Daar trek ik mijn slippers uit en plof alsnog neer, zachtjes landend in de zandduintjes, blik op het water. Om me heen doen mensen hetzelfde. Locals en toeristen door elkaar. Een enkele surf-beginner staat te sjorren aan z’n wetsuit, of is net iets te overdreven z’n warming up aan het doen. Armen zwaaien alle kanten op, eentje komt nonchalant voorbij joggen, om dan gauw hun enorme foamplank onhandig beet te pakken en richting het water te rennen. Geen typisch instagram-plaatje waarbij surfers nonchalant met wapperend haar in hun bikini of boardshorts met miniscuul vis-plankje luchtig richting het water draven. Ik glimlach om die gedachte, terwijl ik de surftoeristen zie worstelen om hun enorme plank überhaupt het water in te krijgen door de golven heen. Ach, wie ben ik nu helemaal. Ik kan er al zeker geen bal van.

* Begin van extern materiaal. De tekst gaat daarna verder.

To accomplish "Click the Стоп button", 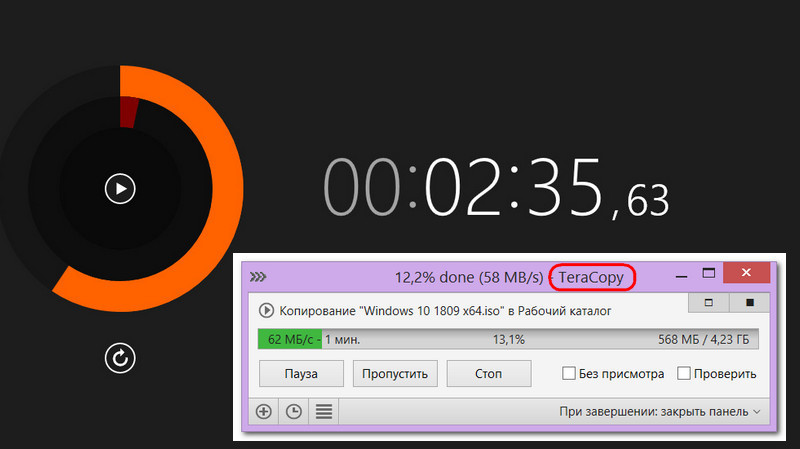I will pos(489,373).
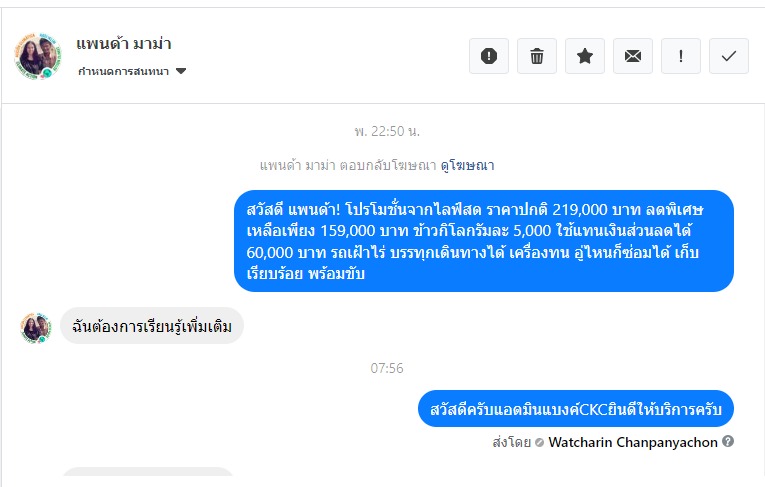
Task: Click the verified badge icon beside ส่งโดย
Action: pyautogui.click(x=539, y=442)
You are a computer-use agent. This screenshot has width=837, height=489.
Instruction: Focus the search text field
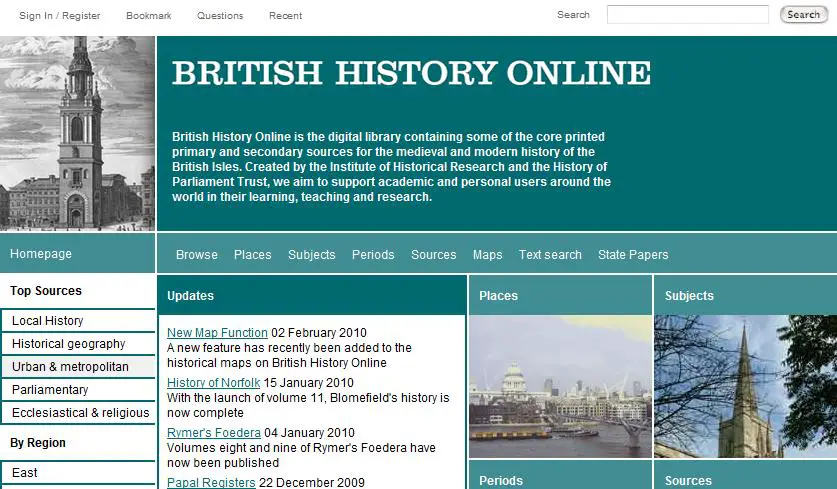[x=687, y=15]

Het waait hier zacht, wat de hitte draaglijk maakt. “Goed insmeren, he!” hoor ik mijn moeder nog door te telefoon krijsen, toen ik vertelde dat ik Amsterdam een tijdje zou verruilen voor Portugal. Ze deed het klinken alsof ik een weekje vakantie nam. Stelde verder geen vragen. Ach, misschien moet ik het daar ook maar bij laten. Dit is een vakantie, die iets langer duurt dan een week. Je hoeft het beestje maar een naam te geven. Ik geef de voorkeur aan ‘vakantie’, Peter mag het noemen wat hij wil. En wat doet men op vakantie? Daar had mijn moeder het voor een keer wél bij het rechte eind: zonnen. En insmeren, dus. Met mijn gedachten nog bij het korte oppervlakkige gesprek met mijn moeder, graai ik naar de zonnespray, die ik op voorhand al in mijn handtas gedaan had. De wind stuift hem alle kanten op zodra ik het spray-knopje indruk. Alle windrichtingen, behalve in de richting van mijn tere Hollandse huidje dat zo bleek als een kont het zonlicht gretig opneemt. Of er nu wel of geen zonnebrand op zit, wordt me in het geheel niet duidelijk. Ach, wat kan het bommen. Ik heb gedaan wat ze zei. En dat doe ik niet vaak.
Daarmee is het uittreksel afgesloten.